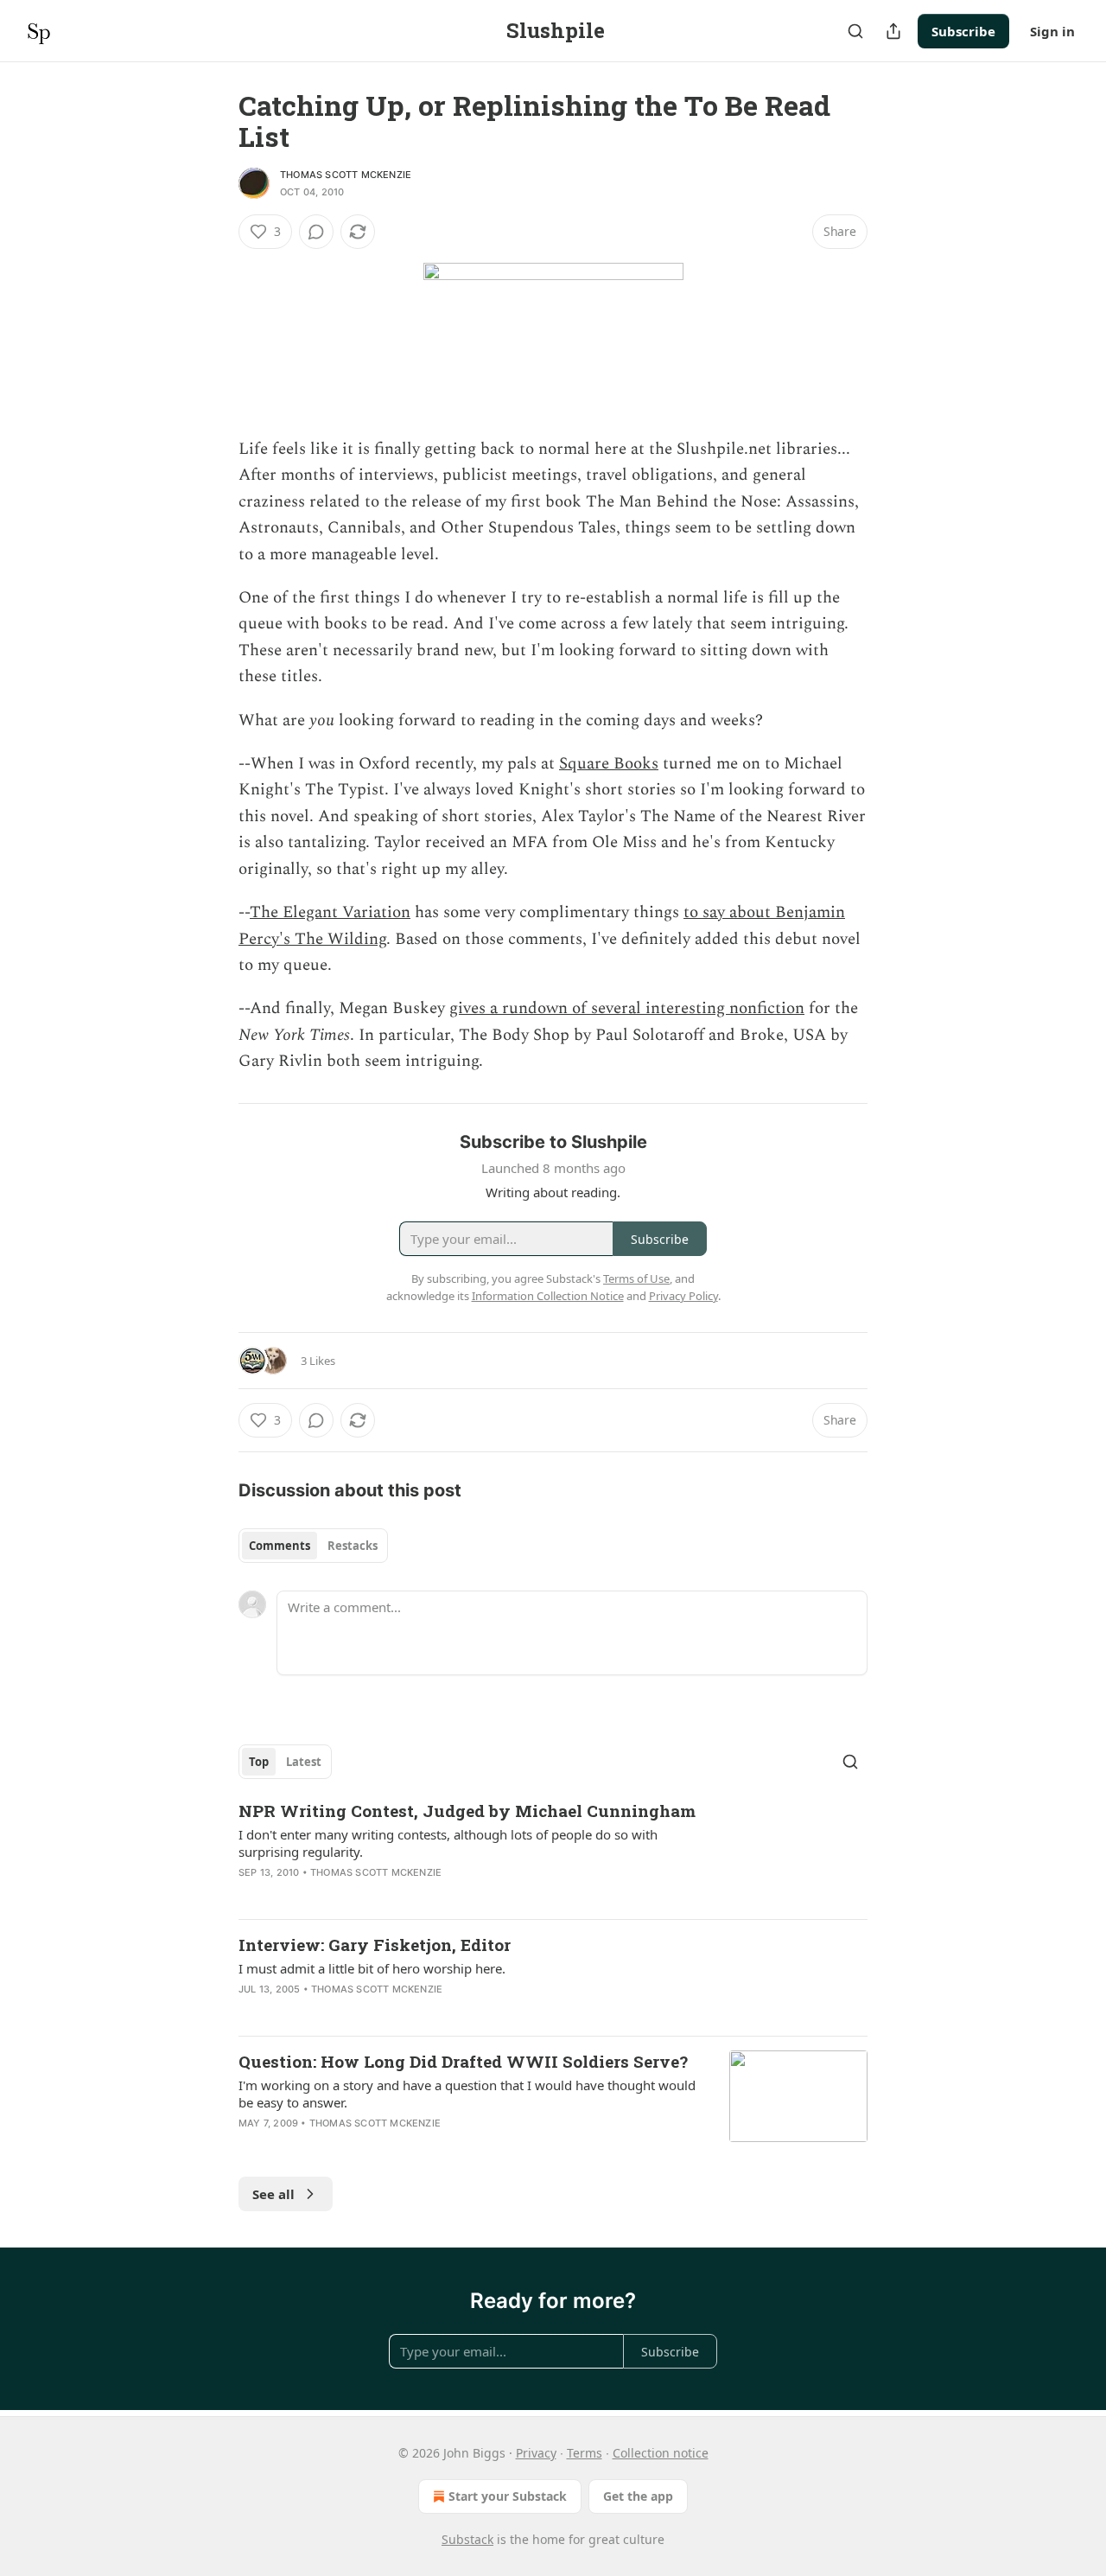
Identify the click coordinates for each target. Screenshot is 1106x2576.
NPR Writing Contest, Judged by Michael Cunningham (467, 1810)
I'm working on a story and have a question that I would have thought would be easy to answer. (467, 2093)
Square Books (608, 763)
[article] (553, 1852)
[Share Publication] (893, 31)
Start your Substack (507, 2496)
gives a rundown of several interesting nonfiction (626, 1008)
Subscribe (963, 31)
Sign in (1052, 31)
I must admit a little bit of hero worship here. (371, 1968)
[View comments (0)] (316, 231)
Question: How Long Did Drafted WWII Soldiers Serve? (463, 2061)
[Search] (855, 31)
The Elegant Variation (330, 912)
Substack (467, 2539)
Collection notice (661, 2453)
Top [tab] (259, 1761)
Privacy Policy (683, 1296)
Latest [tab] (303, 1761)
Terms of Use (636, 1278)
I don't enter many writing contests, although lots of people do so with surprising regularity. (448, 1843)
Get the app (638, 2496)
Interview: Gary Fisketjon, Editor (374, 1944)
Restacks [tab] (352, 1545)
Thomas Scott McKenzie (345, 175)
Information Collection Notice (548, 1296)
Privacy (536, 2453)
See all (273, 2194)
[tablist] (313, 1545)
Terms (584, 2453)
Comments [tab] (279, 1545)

###

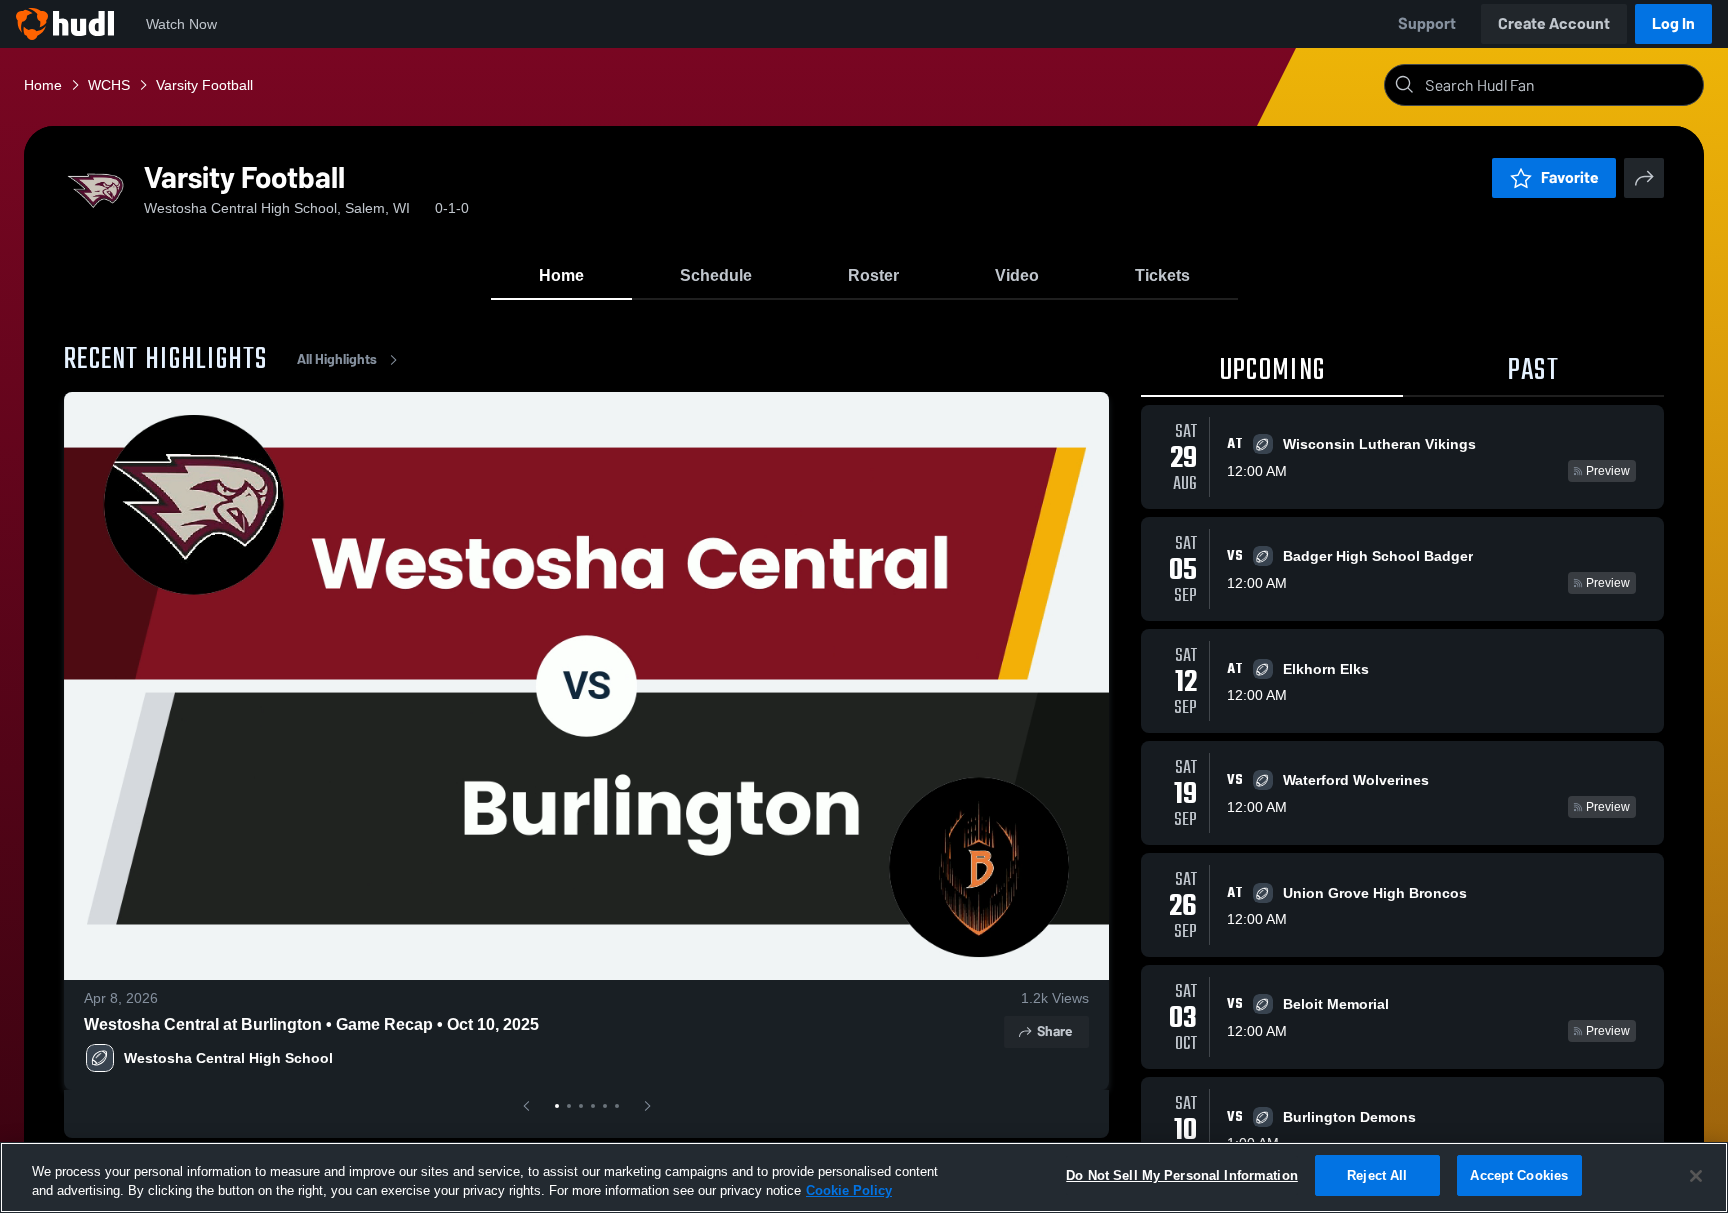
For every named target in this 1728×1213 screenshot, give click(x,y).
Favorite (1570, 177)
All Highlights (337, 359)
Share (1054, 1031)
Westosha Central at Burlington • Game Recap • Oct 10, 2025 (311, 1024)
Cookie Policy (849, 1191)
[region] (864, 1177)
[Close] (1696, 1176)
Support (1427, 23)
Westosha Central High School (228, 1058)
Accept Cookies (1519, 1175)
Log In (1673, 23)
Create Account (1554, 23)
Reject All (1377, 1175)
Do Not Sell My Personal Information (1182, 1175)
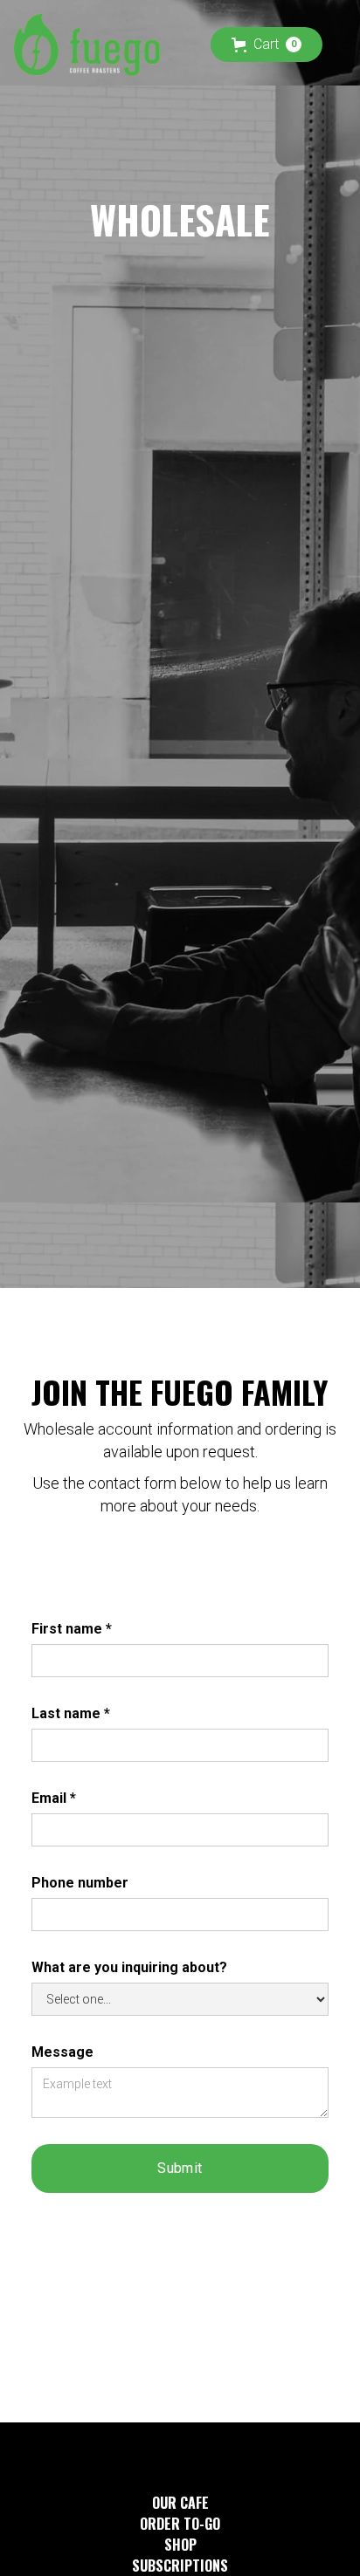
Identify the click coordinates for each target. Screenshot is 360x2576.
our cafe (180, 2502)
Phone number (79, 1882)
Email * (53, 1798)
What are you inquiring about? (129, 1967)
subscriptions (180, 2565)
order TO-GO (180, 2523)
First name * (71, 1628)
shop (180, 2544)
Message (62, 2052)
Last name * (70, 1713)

###

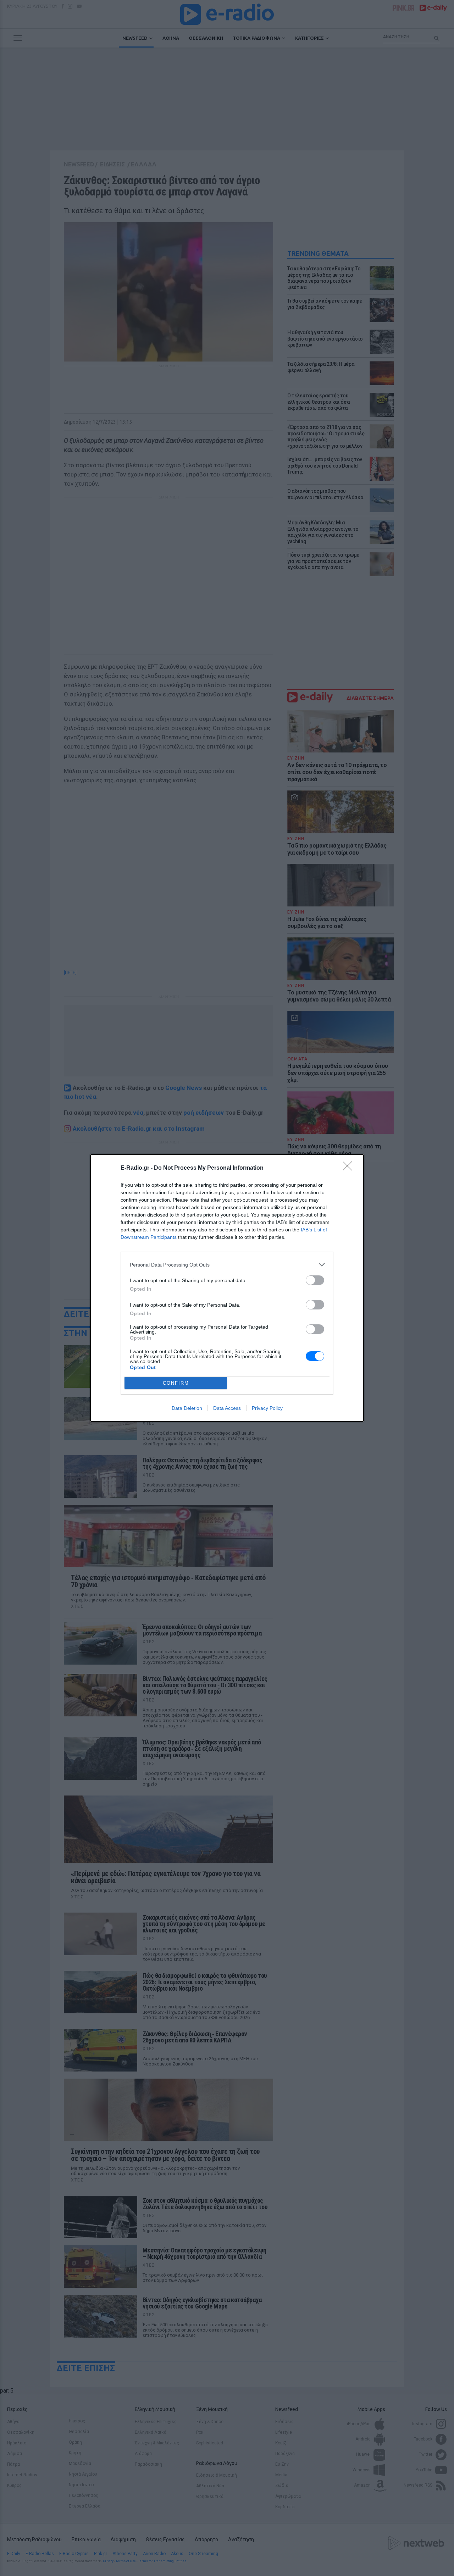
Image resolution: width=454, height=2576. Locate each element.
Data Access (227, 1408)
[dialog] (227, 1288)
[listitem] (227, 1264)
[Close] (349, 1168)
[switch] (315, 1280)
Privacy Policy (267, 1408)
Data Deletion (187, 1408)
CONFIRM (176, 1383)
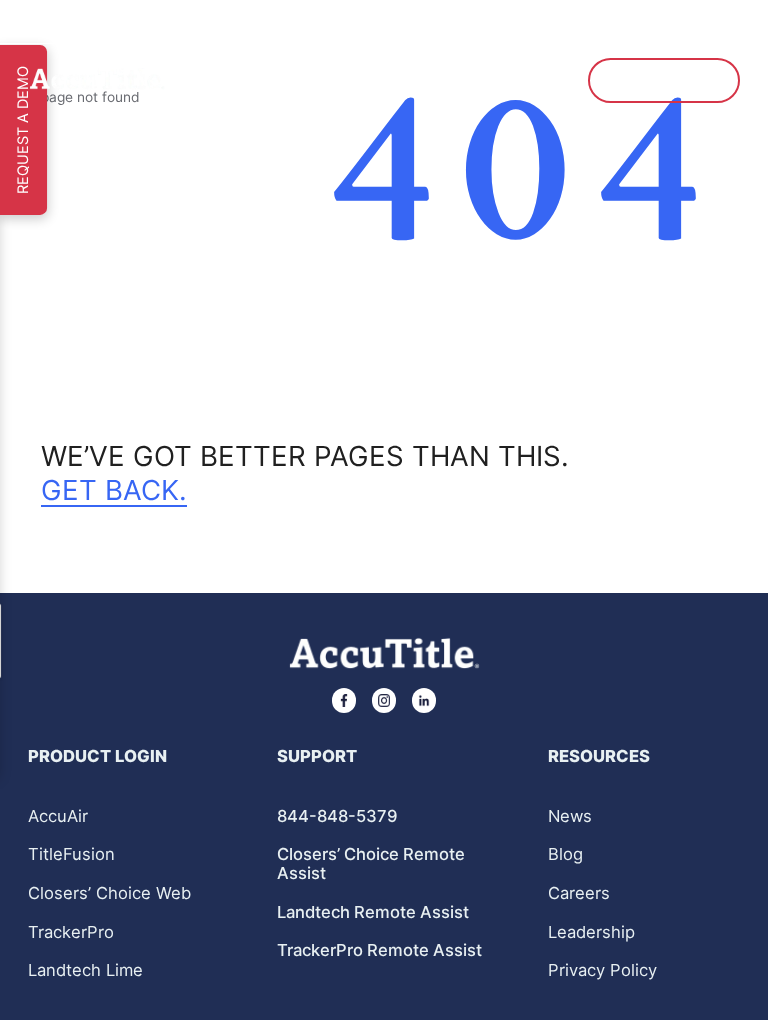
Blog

###

§ Problem statement: If a line of the records above holds the word "coordinates", show it.

§ Answer area:
Identify the click coordinates for each target. Screenshot is 1106x2576.
Identify the click coordinates for each target. Screenshot is 360x2576.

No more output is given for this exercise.